Er is kritiek op de DH en sommigen bepleiten het toevoegen of opsplitsen van bepaalde bronnen.

De vraag is nog open of P en de redacteuren van J+E vooral hebben geknipt en geplakt of ook de teksten intern nog veel preciezer hebben gereviseerd.

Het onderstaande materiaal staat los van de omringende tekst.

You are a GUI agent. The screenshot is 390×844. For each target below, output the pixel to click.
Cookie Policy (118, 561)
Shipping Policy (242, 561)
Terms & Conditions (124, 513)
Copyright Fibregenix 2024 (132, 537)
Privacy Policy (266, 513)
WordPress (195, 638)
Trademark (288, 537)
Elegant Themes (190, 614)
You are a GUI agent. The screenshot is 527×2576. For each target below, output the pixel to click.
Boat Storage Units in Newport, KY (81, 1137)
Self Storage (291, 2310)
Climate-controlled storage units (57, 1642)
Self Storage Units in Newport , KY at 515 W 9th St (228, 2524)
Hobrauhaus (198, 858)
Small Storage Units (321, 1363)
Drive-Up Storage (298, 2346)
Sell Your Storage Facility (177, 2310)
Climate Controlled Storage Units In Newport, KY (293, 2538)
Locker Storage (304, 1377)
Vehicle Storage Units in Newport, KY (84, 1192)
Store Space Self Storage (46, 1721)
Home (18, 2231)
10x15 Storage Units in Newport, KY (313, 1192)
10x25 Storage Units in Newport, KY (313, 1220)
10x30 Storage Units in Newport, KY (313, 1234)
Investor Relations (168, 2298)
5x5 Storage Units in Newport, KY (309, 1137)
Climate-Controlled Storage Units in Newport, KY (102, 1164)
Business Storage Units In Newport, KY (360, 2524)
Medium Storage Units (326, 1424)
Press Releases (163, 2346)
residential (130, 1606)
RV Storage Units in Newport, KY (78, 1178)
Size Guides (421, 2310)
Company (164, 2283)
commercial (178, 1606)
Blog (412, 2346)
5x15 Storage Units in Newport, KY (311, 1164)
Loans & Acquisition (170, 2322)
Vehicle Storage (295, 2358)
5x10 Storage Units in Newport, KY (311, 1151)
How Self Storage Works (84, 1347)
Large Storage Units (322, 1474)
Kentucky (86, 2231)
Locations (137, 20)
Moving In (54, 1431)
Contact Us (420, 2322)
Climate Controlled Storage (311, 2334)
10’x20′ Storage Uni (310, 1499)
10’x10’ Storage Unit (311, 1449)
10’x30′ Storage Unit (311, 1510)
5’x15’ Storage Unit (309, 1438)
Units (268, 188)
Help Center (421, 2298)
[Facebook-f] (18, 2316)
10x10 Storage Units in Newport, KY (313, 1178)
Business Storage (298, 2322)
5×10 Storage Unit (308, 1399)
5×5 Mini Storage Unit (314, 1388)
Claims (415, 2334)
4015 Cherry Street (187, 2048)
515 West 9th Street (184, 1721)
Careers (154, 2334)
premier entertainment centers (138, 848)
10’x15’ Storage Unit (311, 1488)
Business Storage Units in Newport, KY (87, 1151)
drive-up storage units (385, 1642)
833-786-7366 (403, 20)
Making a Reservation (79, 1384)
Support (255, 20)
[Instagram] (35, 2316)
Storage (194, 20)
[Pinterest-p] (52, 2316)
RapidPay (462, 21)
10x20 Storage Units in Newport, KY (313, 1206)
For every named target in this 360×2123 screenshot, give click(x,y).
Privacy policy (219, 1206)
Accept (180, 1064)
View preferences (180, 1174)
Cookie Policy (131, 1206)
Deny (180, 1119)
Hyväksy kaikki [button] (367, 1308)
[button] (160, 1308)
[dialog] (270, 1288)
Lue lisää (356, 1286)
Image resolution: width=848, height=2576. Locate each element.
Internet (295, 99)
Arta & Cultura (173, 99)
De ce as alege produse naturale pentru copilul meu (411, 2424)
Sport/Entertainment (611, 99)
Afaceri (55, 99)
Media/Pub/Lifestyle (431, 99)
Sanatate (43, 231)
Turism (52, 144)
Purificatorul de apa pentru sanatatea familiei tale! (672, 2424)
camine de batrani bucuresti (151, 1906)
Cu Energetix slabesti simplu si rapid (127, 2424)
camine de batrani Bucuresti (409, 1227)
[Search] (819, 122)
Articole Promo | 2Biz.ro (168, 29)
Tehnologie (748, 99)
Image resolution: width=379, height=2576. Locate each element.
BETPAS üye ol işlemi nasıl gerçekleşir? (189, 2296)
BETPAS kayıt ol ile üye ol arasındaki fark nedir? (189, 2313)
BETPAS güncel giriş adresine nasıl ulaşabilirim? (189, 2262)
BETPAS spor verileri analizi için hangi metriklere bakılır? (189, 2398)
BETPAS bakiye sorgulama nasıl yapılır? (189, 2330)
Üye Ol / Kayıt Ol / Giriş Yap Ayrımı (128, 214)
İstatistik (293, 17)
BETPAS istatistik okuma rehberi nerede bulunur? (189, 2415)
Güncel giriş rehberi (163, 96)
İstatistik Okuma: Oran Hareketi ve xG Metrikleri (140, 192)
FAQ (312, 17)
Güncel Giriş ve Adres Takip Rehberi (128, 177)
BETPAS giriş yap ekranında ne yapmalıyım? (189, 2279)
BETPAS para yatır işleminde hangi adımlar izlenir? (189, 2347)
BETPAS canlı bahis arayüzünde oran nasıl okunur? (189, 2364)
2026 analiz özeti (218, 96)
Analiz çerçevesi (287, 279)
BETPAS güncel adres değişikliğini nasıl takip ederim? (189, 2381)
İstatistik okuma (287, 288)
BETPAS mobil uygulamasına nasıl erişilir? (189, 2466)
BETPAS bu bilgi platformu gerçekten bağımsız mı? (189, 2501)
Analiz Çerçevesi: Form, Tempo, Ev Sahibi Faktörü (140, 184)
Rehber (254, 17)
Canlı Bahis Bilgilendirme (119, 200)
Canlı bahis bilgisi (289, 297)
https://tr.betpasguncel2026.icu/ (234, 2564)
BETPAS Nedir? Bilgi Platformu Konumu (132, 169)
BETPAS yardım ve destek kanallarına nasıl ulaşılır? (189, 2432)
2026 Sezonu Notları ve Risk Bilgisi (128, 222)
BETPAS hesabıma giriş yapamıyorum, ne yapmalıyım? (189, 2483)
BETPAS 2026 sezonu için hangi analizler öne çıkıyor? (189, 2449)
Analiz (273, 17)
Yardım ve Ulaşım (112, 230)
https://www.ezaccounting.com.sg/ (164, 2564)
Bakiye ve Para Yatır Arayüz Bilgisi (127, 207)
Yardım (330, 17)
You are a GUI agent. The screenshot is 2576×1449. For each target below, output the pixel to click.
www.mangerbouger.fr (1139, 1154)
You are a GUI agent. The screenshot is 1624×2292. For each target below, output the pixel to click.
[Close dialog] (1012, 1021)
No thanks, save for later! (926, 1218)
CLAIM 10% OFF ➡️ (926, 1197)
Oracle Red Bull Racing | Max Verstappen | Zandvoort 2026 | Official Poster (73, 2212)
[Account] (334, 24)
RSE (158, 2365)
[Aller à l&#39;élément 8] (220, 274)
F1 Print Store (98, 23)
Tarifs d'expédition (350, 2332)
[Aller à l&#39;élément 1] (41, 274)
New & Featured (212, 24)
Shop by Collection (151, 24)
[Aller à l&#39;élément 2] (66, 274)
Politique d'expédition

\seclit{Het boek Genesis}{Claus Westermann}{Oxford Companion to the Bible, pp.~245-49}
\begin{description}
    \item[1-11:] Geschiedenis van de aarde en de mensheid middels verhalen en genealogieën. Thema's: schepping van mensheid en aarde; menselijke limieten (kwaad en straf). Uiteindelijk opgeschreven na een lange orale traditie. Geen verschil tussen kennis en geloof, of wetenschap, filosofie, geschiedenis en religie.
    \item[12-25:] Abraham. Thema's: familie, voortplanting en landbezit, maar ook de goddelijke beloftes van \emph{land}, \emph{nageslacht} en \emph{zegen}. Hfst.~22-24 waarschijnlijk later toegevoegd.
    \item[26-36:] Jakob en Esau. Thema's: conflicten m.b.t. land, voedsel en sociale status. Later zijn ontmoetingen met God toegevoegd (28, 32, 35). Hfst.~26 en 34 horen niet in deze context.

        Theologische begrippen als geloof, recht en verbond stammen uit een latere periode (P). De originele tekst draaide niet om deze begrippen. Het geloof heeft geen collectief aspect.
    \item[37-50:] Jozef. Thema's: verzoening, God die het individu zegent en redt. Geschreven door \'e\'en auteur, niet de Jahwist. 
\end{description}

\seclit{Deuteronomistische historie}{John J. Collins}{Introduction to the Hebrew Bible, pp.~185-187}
Joz., Richt., 1-2 Sam. en 1-2 Kon. allemaal geschreven door de bril van Dt. Martin Noth (1943) stelde dat al die boeken ooit \'e\'en geheel waren.